_WHAT THIS TASK INVOLVES_:
All that is wanted is the exact lines from the one with "1034x628 pixels." through the last line of the entries, with both ends kept and every picture left out.
(INFORMATION SUPPLIED Opens)
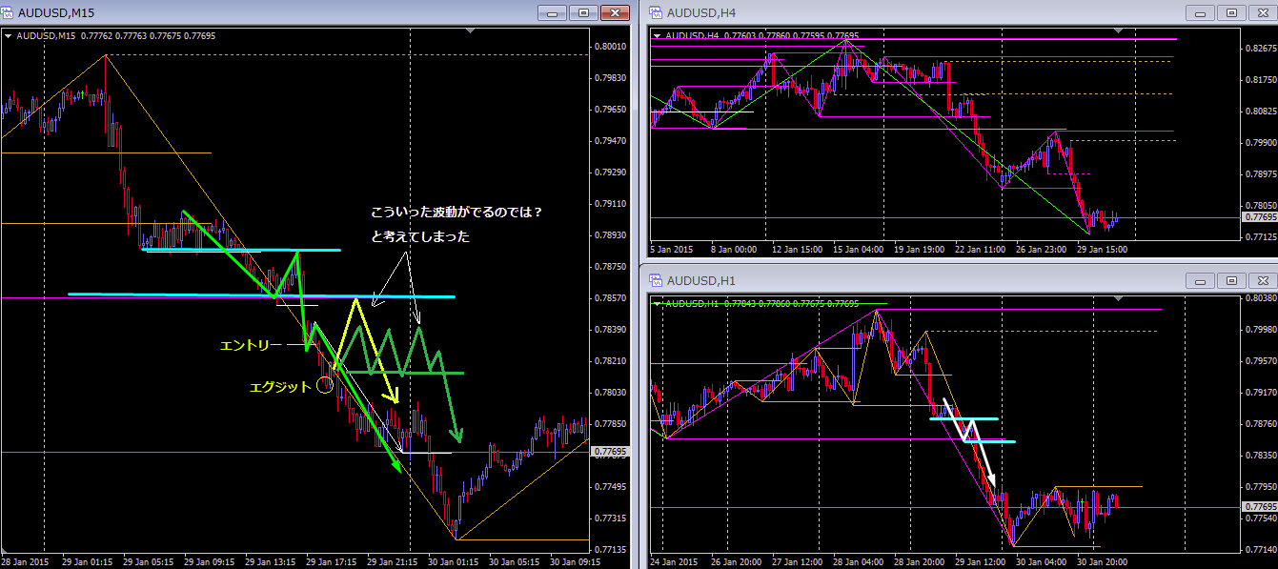Select the yellow エグジット text label
Image resolution: width=1278 pixels, height=569 pixels.
click(279, 386)
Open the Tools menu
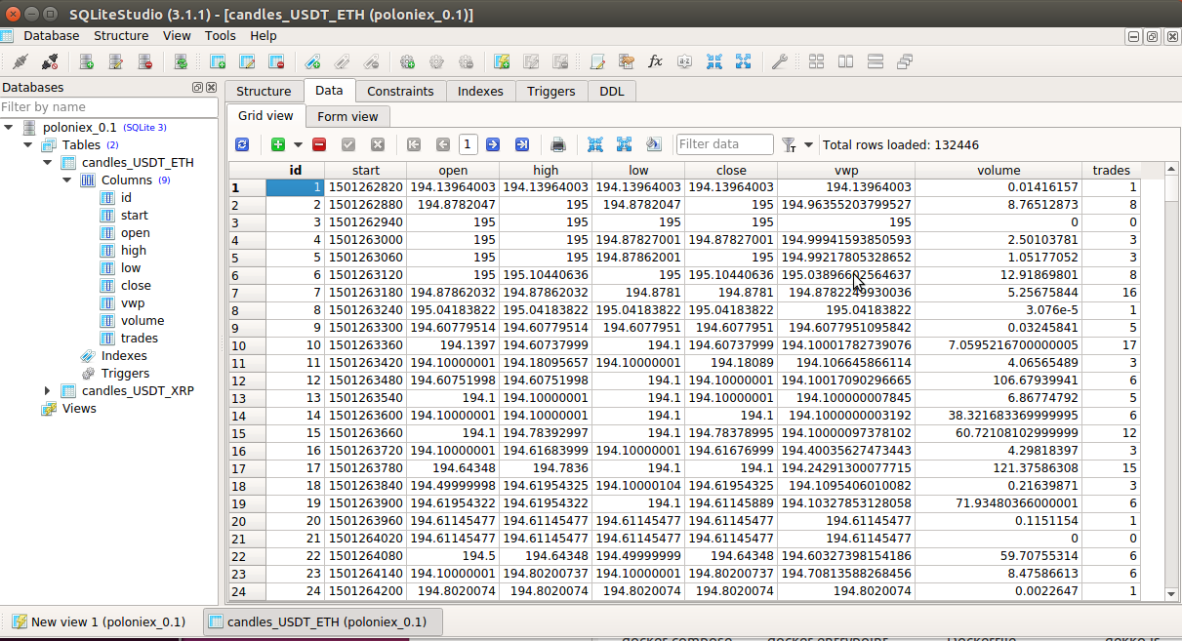The width and height of the screenshot is (1182, 641). [x=220, y=35]
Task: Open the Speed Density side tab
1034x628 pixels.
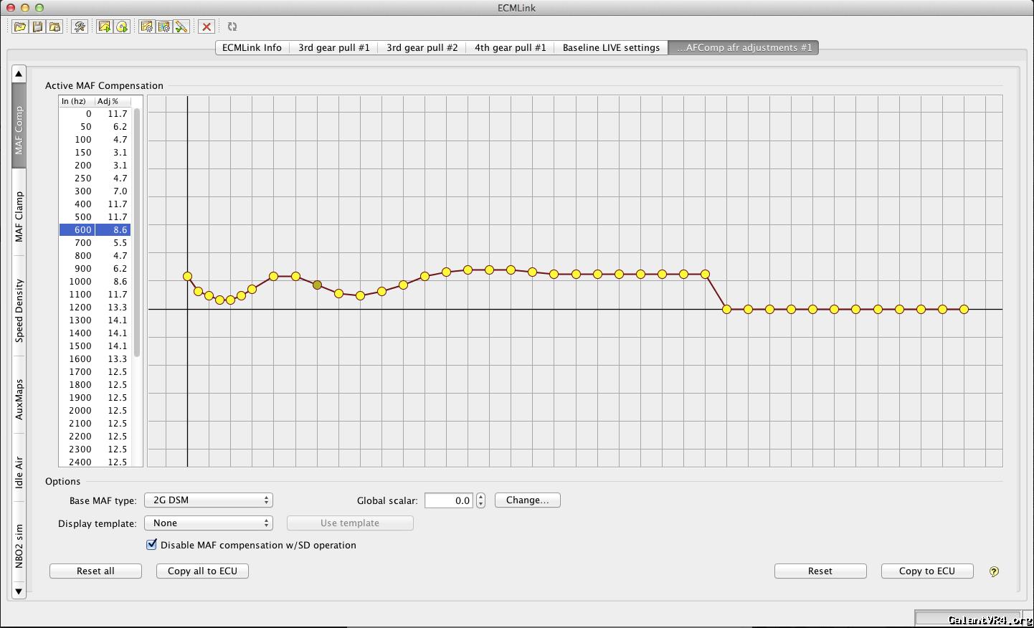Action: [19, 310]
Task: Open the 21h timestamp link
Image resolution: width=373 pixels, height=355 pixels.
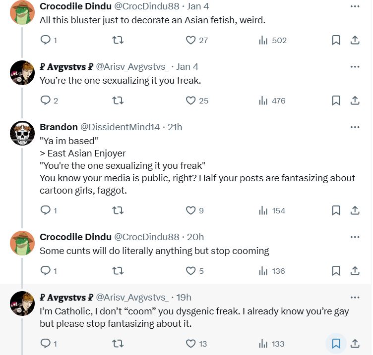Action: pyautogui.click(x=175, y=127)
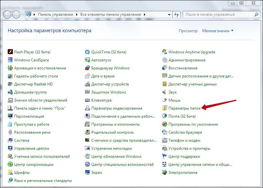
Task: Click the Звук speaker icon
Action: (165, 92)
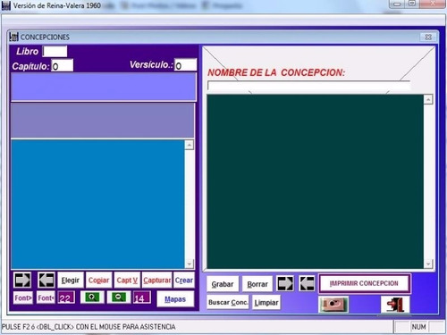Screen dimensions: 447x335
Task: Click the Grabar button
Action: click(223, 284)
(INFORMATION SUPPLIED Closes)
_OUTPUT BELOW_:
1034x628 pixels.
Action: [19, 310]
Task: Open the 21h timestamp link
Image resolution: width=373 pixels, height=355 pixels.
Action: pyautogui.click(x=175, y=127)
Task: Click the Звук speaker icon
Action: (165, 92)
Screen dimensions: 447x335
Task: Click the Grabar button
Action: click(223, 284)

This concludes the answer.